Saturday, March 29, 2014

Book Review: Teaching the Invisibles

A Person-Oriented View of the Challenges of Working in An Urban School 

This review is from: Teaching the Invisibles (Kindle Edition)

The author details his personal experiences working in a Chicago high school. There were students and there were students. There were principals and there were principals. And so on. As an experienced urban teacher myself, I found his presentation very much in touch with the realities of the teaching profession.

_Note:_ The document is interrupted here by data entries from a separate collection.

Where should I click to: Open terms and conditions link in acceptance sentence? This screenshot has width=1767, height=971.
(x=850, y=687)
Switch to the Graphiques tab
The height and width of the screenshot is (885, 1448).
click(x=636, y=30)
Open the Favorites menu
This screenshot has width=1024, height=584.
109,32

Seeker's vocabulary is frank, and he is quite candid about the challenges facing a Caucasian teacher in attempting to relate to African-American students. Most of the themes of this book are familiar: Insufficient staff and equipment, racial tensions, gang violence, unsupportive administrators, a few good teachers amidst many mediocre ones, etc. Students come to school burdened with formidable issues, lacking prior knowledge, and are typically years behind in their learning levels.

The challenges of teaching today's urban students can be summarized by a question that Jack Seeker asked about the much-emphasized drive to improve standardized test scores, "How does one substantially raise test scores of children who do no learning outside of school, who lack some kind of motivation to actually learn, and who have yawning gaps in ordinary, commonplace knowledge let alone in their education?" (p. 149).

Jack Seeker emphasizes that the abolition of tracking has actually hindered student progress. It is very difficult, even for an experienced teacher, to teach students of widely divergent levels within the same class. In addition, school curriculum is still too rote oriented, and magnet schools for the more successful students are few and far between.

The author notes that many teachers have been laid off, and young adults are the ones hired because they are cheaper. Not rarely, more qualified teachers are overlooked in favor of less-capable ones. New teachers are usually unprepared for the realities of the classroom. The author, a mid-life career switcher, compares it with watching a carpenter for a while and then being expected to jump in and do the work of a carpenter.

Teaching is never easy. Good teachers go unrewarded. In addition, there is an adversarial "out to get you" atmosphere in many schools. The reader desiring a book with a happy ending will not find it here. However, he or she will find a lucid, personalized analysis of what ails our urban schools.